There has been a lot of talk in recent times about promoting ‘Made in Nigeria.’ From the Senate President, Dr. Bukola Saraki’s recent visit to the ‘Made in Aba’ trade fair, to the hashtag to #BuyNaijaToGrowTheNaira, it is clear that Nigerians are beginning to understand that it is only our concerted and collective internal efforts as a nation that can solve our economic worries.
In the early 2000s, walking around the street rocking ‘Made in Aba’ goods was synonymous with saying that you shopped at ‘bend-down-select’ markets and roadside stations. Wearing leather sandals produced from the eastern part of Nigeria in those early years of the new millennium, was seen as an unfavourable status symbol for many – despite the hard work and expertise that had been put in to produce those goods from our local manufacturers. Retrospectively, quality-wise, the shoes, clothing, bags and other ‘Made in Nigeria’ goods back then, were nearly on par with their imported counterparts. However, the marker of acceptability in social circles in those days came from the fact that your ‘Nike’ products were truly made by ‘Nike, Inc.’, and your ‘Adidas’ was not labelled ‘Adadis.’
Somewhere along the line, things changed, and Nigerians began to look inwards. We began to understand that our extreme foreign consumption capacity would not fuel the domestic growth of our economy. We began to realise that Timi, Deji and Haruna, could design and produce goods that were just as good as Thomas, Dickens, and Harrisons’. We began to see that indigenous goods and home-grown services could be on par, or even better than those from abroad. Consequently, new small and medium scale enterprises sprung up allover the country to cater for our increased demand.

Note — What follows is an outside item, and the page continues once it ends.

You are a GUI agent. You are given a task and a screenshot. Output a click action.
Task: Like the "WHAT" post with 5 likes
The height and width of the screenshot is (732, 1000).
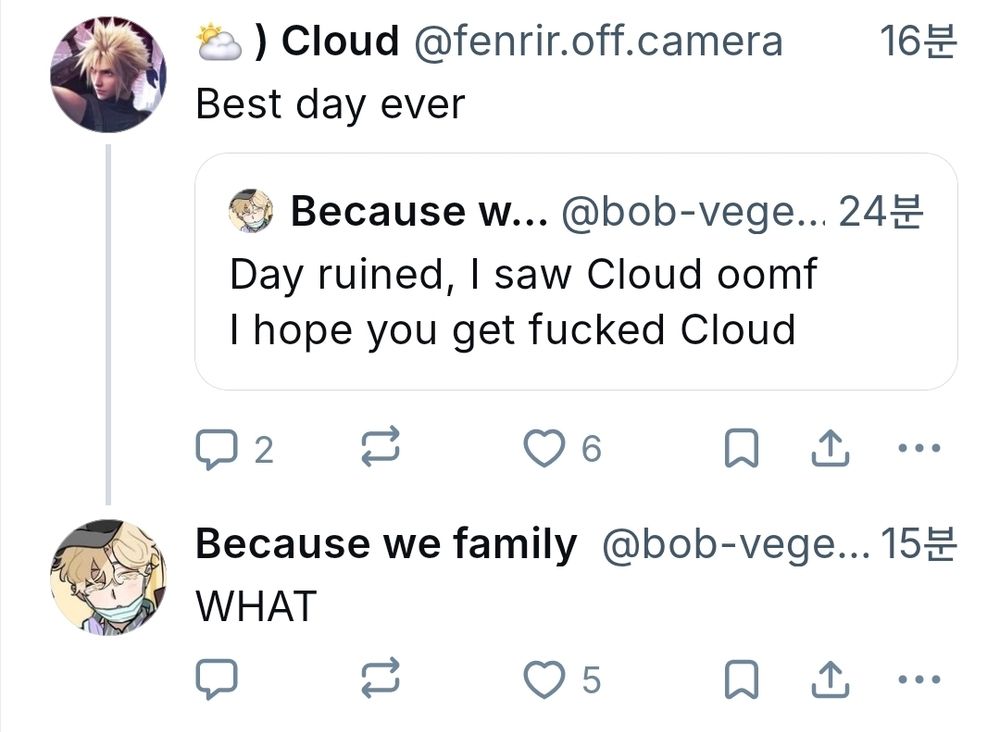coord(545,681)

From fashion to finance, from entertainment to edibles, ‘Made in Nigeria’ experienced a positive boom somewhere in the mid to late 2000s. However, with this positive upsurge in our collective social mindsets towards our local products, halfway into the second decade of this millennium, effective policy thrusts to encourage the local manufacturing sector have not been formulated and/or implemented. Even Nigeria’s Public Procurement Act of 2007, which is aimed at advising and assisting “procurement staff to help them carry out their procurement responsibilities,” fails in some critical aspects to address pushing ‘Made in Nigeria’ products.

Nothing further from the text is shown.